Page last updated at 00:05 GMT, Tuesday, 29 September 2009 01:05 UK

Life in one of China's last communes


A look at life inside the Chinese commune village of Nanjie

As China prepares to mark the 60th anniversary of Communist rule, the BBC's Michael Bristow takes a look at one of the country's few remaining communes, a hallmark of the early Communist regime.

In the village of Nanjie in northern China, workers begin the day by singing in praise of the country's former leader Mao Zedong.

More than three decades after his death, Chairman Mao is still remembered fondly across China, but in Nanjie he has a special significance.

The village is one of the country's last remaining communes, where workers still abide by many of the former chairman's principles.

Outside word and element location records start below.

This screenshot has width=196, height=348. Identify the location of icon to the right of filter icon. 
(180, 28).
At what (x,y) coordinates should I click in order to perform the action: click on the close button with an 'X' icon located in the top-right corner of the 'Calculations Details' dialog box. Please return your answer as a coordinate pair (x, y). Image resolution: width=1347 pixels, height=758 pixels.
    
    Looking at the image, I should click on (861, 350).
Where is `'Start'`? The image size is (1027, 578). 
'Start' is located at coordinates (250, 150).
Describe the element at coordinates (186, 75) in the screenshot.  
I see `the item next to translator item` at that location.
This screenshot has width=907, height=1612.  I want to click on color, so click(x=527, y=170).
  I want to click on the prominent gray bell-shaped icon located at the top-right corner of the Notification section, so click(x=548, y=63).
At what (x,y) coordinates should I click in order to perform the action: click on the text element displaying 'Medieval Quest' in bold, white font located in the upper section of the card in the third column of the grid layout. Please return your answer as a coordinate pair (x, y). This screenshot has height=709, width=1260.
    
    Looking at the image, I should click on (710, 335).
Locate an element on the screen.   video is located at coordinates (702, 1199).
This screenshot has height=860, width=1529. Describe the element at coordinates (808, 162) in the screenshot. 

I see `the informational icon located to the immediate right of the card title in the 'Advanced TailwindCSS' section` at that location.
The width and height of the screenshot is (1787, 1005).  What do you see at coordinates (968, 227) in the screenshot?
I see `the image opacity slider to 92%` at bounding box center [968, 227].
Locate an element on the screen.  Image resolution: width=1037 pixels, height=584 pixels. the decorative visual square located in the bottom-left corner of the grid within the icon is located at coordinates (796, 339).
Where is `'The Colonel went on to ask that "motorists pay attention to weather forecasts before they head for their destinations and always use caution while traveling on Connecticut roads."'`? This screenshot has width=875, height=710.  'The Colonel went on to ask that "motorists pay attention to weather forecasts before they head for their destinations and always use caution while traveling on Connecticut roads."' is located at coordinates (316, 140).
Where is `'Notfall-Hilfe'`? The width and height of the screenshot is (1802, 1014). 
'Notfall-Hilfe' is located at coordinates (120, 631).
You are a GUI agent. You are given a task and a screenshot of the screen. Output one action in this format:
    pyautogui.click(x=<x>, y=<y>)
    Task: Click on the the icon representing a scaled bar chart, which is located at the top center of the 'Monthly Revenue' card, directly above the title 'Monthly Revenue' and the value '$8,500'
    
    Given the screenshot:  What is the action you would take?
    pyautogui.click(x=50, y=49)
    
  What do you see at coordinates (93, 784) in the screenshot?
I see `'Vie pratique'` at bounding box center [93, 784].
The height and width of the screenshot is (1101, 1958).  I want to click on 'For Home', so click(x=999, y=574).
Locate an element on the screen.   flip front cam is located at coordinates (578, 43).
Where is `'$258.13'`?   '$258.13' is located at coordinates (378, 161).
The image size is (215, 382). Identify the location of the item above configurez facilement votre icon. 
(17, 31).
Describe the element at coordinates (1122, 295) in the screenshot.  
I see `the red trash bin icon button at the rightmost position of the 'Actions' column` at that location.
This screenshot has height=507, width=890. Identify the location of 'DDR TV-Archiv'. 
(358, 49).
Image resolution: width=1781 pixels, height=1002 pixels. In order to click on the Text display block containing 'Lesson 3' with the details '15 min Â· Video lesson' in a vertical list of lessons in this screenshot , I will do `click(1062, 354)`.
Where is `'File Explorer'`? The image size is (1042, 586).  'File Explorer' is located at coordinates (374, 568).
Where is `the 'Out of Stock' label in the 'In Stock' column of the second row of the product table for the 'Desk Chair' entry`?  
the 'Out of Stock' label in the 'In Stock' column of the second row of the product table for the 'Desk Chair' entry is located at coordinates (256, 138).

Most communes were disbanded years ago as China's leaders began to turn the country's planned economy into one governed by the market.

But the Nanjie commune is still going strong, providing its residents with their daily needs. Few people want to see it disappear.

Economic disaster

Mother-of-one Hu Xinhe is one of the commune's 4,000 or so permanent residents.

"I feel very relaxed and secure living in Nanjie. Whether we're talking about work or life in general, I'm very satisfied," said the 34-year-old.

As China's Communist Party celebrates 60 years in power this week, it is emphasising the country's bright future.

Hotel reception at Nanjie commune's tourist hotel
Staff at the commune's tourist hotel wear military-style uniforms

But this commune is a reminder that some people think the past had much to offer.

Nanjie lies in the rural heartland of Henan province.

Villagers have just harvested their crop of corn, which is currently drying on roadsides and in open spaces around Nanjie.

The commune also has a number of small food-processing factories that make products such as beer, chocolate, hot sauce and noodles.

Some noodles are even sold abroad - to Australia, the US and Canada.

Collective ownership

But there are reminders that capitalist ventures are not the main goal.

A statue of Mao takes pride of place in the village square. It is flanked by giant posters of other communist revolutionaries, such as Lenin and Stalin.

With its clean and tidy streets, Nanjie looks well-ordered and pleasant.

Picture of Stalin at Nanjie commune
Giant posters of Communist heroes adorn the commune's main square

Communes were formed in the late 1950s as Chairman Mao tried to force rural people to live a more communist way of life.

Villagers had to pool their land, animals, tools and crops, and work for the collective.

In the early years, communes proved to be an economic disaster; they contributed to the deaths of millions of people through starvation between 1958-61.

They were finally abandoned in the early 1980s as villagers began to farm their own plots of land.

But a handful of communes - like the one in Nanjie - stayed as they were.

Wang Hongbin, the village's Communist Party secretary, said it had been the people themselves who had not wanted to disband the commune.

"They chose to have collective ownership. And if people want it, we - the party - have a responsibility to carry on with this system," he said.

Struggle to pay

In Nanjie, workers continue to toil for low wages, but in return are provided for in other ways by the commune.

"I earn about 400 yuan a month ($59; £37), but get very good welfare benefits," said Mrs Hu, who works as a quality control inspector in the village condiment factory.

"I get free medical care and housing - even gas, water and electricity are free."

Her son, nine-year-old Wang Haoyuan, also gets free education in the commune's schools. The collective will even pay for him to go to university.

Nanjie commune worker Hu Xinhe
Commune worker Hu Xinhe gets a range of benefits

It is this kind of security that makes life in Nanjie commune so attractive.

When China embarked on economic reforms in 1978, many benefits, particularly for China's farmers, disappeared.

They can now sell their own crops for profit, but some still struggle to pay school fees for their children or medical bills when they are sick.

Tens of millions of farmers have decided they cannot make ends meet and have left their villages to seek work in China's booming cities.

Uncertain future

Villagers who live near the Nanjie commune look on with envy at those inside.

One woman, surnamed Liu, said: "Living in Nanjie is so good - everything is supplied by the village. Although their salaries are low, they don't have to worry about other things.

"Our village doesn't give us many benefits, and I can't survive by farming alone."

Nanjie collective does have its critics, some of whom point out that it is not as communist as it makes out.

They claim the commune is in debt and does not treat its outside workers as well as it does permanent residents.

They also point out that it tries to trade on its communist credentials by encouraging tourists to visit.

There is a special hotel for visitors where workers wear military-style uniforms, presumably to reinforce the village's revolutionary history.

But while the commune may have its flaws, the people who live here say they genuinely believe in its aims.

At a time when the wealth gap between rich and poor is rising in China and life is uncertain for many, Nanjie offers the security and certainty of a bygone era.